H2.2 t/m 2.4 Praktische Dilemma’s
2.2 Open versus gesloten & aantekeningen college
Niet iedereen is positief over transparantie.
Pessimisten: zijn negatief, zij vinden dat transparantie het vertrouwen in de
samenleving verpest en alles vast zet in regels en dat maakt je minder flexibel. Ook
vinden ze dat de grote toename van transparantie mensen zoveel informatie geeft
dat je hierin de bomen niet meer door het bos kunt zien. factoren
Realisten: zien zowel de voor- als nadelen in van transparantie. Erkennen het
krachtige effect van transparantie, maar zien ook in dat het positief of negatief kan
uitpakken.
Optimisten/idealisten: zijn enorm positief, willen nog veel meer transparantie in de
wereld. Zij vinden dat transparantie leidt tot meer vertrouwen en emancipatie.

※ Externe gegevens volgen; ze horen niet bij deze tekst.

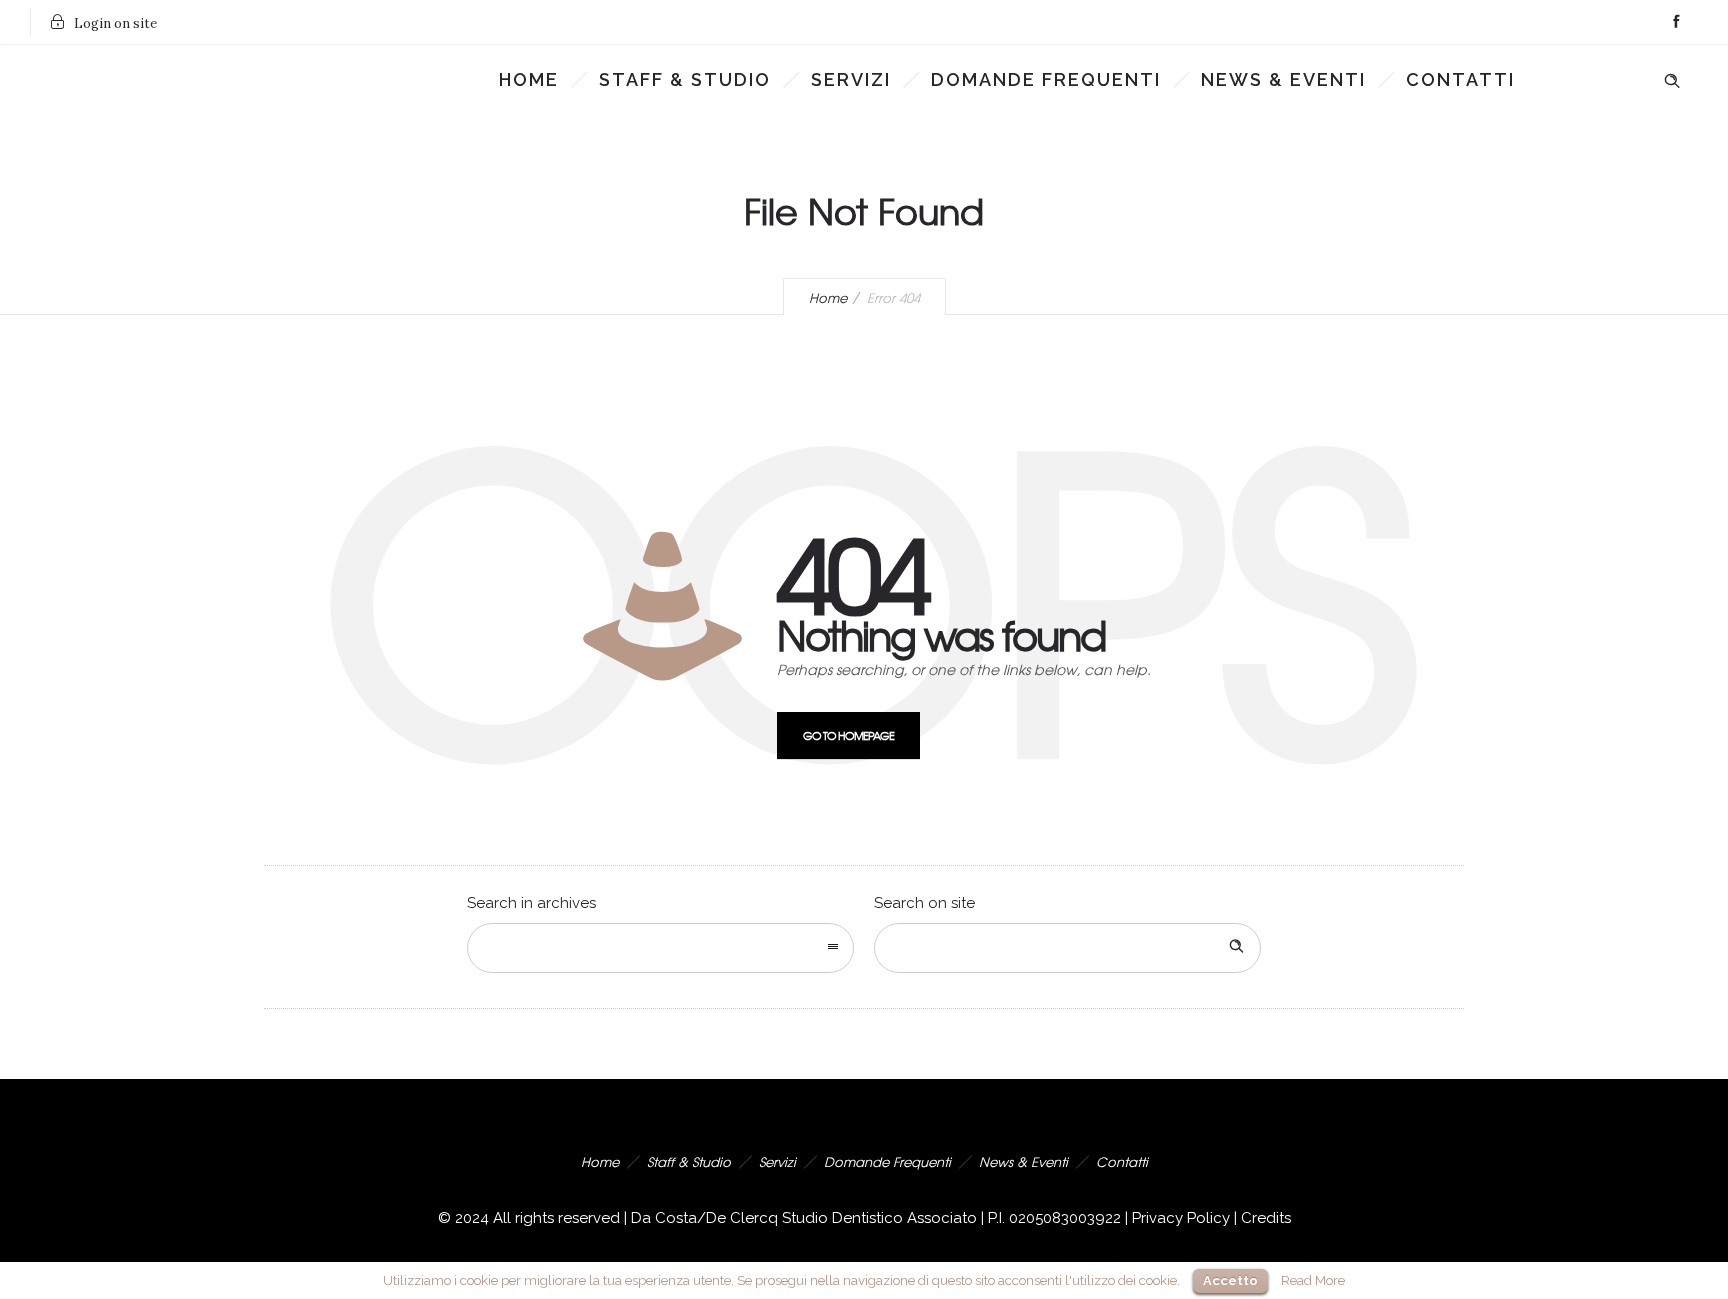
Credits (1266, 1218)
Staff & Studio (685, 79)
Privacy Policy (1181, 1218)
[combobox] (660, 948)
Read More (1313, 1280)
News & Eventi (1283, 79)
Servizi (851, 79)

Onderstaande figuur probeert de verschillende beelden van de optimisten, pessimisten en
realisten in beeld te brengen. Hier zie je dat het heel belangrijk is om een goede balans te
vinden tussen de transparantie, vertrouwen en flexibiliteit.

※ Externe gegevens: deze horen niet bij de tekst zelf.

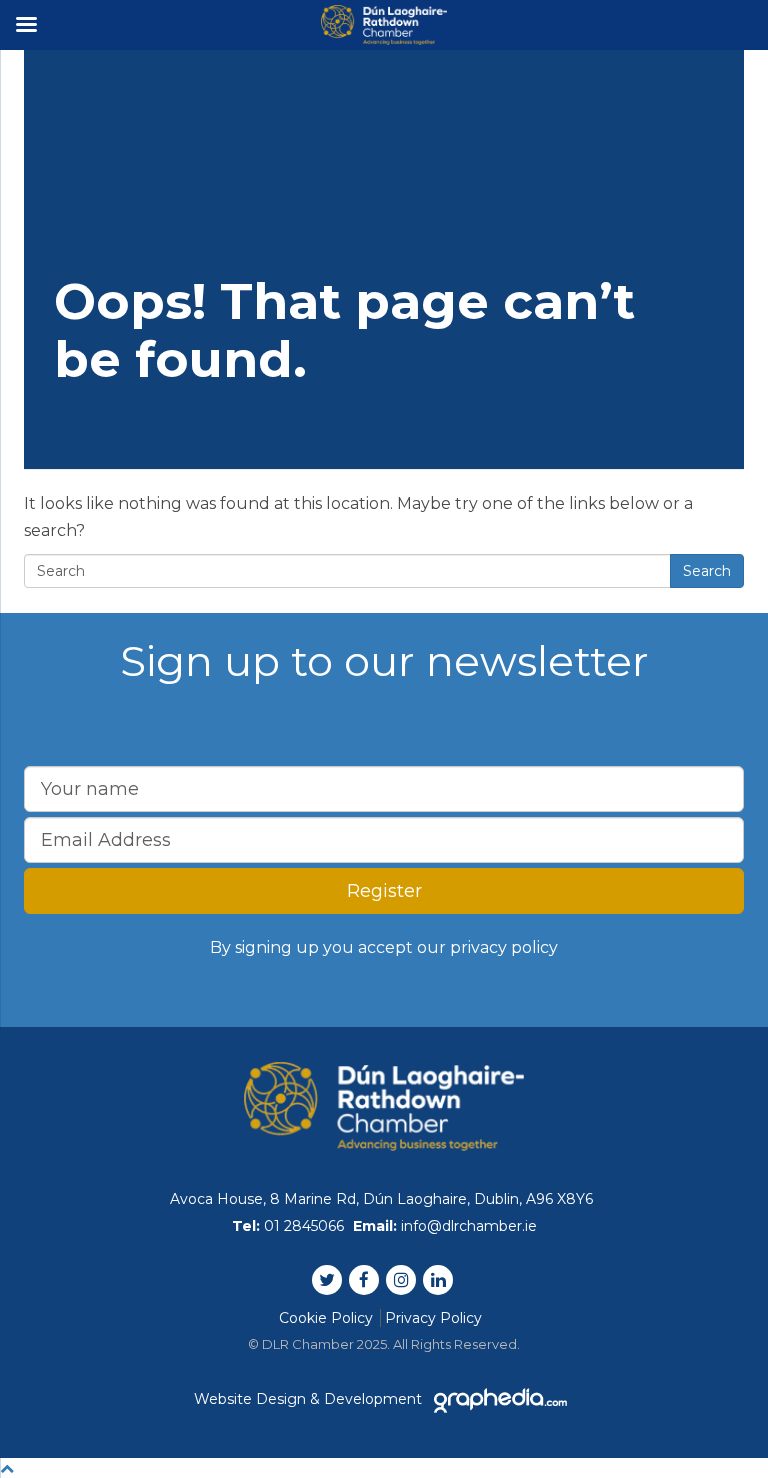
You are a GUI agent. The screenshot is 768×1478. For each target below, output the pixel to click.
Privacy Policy (433, 1318)
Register (384, 891)
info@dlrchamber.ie (469, 1226)
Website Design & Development (310, 1399)
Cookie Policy (326, 1318)
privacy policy (504, 947)
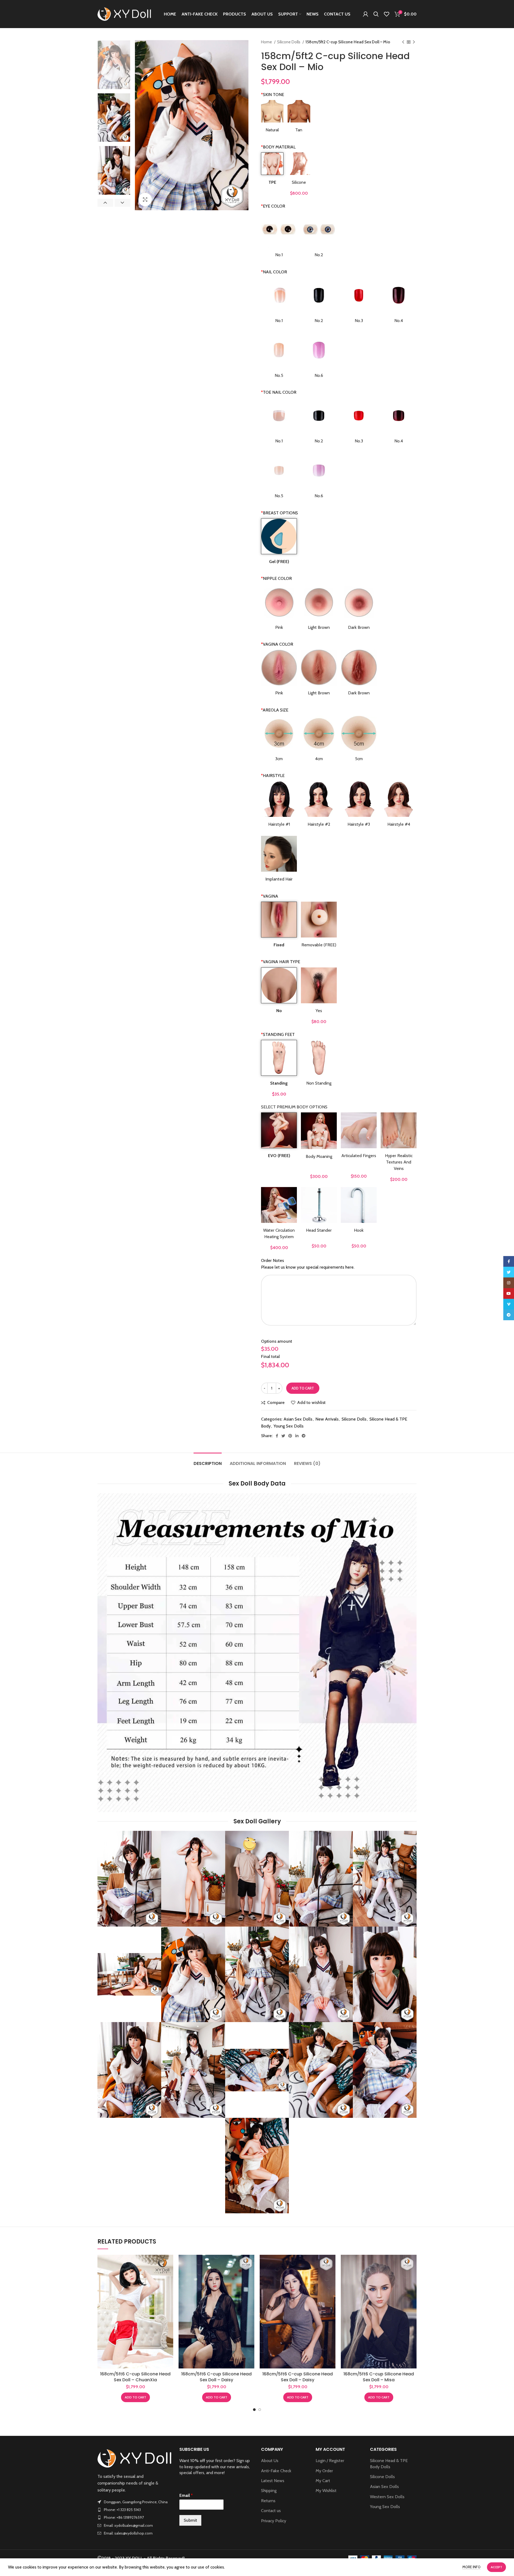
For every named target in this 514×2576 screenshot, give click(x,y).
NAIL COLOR (274, 271)
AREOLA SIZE (274, 710)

,Wat waarheid is, dat is een moeilijk vraagstuk. Er zijn veel verschillende waarheden voor
verschillende mensen, dit hangt erg af van hoe jij in het leven staat en wat jou overtuigingen
en cultuur is. Bijvoorbeeld jouw timeline van Google is gebaseerd op jouw klikgedrag,
daarom is ieders wereldbeeld anders en leeft iedereen hun eigen bubbel.

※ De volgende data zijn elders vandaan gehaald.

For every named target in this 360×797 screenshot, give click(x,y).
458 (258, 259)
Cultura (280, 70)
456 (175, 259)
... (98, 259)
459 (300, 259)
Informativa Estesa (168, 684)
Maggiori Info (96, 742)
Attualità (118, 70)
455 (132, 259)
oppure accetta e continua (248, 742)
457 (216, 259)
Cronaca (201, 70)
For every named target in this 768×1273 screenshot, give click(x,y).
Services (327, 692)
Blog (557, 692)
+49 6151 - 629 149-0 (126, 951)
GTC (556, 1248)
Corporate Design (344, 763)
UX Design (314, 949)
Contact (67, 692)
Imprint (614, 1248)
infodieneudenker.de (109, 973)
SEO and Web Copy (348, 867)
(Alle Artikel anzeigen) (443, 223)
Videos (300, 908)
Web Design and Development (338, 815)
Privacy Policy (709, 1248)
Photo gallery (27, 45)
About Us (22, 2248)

Voordelen transparantie naar stakeholders toe:
1. Betere relatie met:
a. Aandeelhouders
b. De financiële gemeenschap
c. Overheden en andere regelgevende autoriteiten
Dit zorgt voor meer vertrouwen want ze weten wat er met hun geld gebeurd.
2. Betere zichtbaarheid voor consumenten
3. Betere samenwerking met leveranciers
4. Verbeterde werknemerstevredenheid
5. Verbeterde waarde van het bedrijf (en eventuele aandelen)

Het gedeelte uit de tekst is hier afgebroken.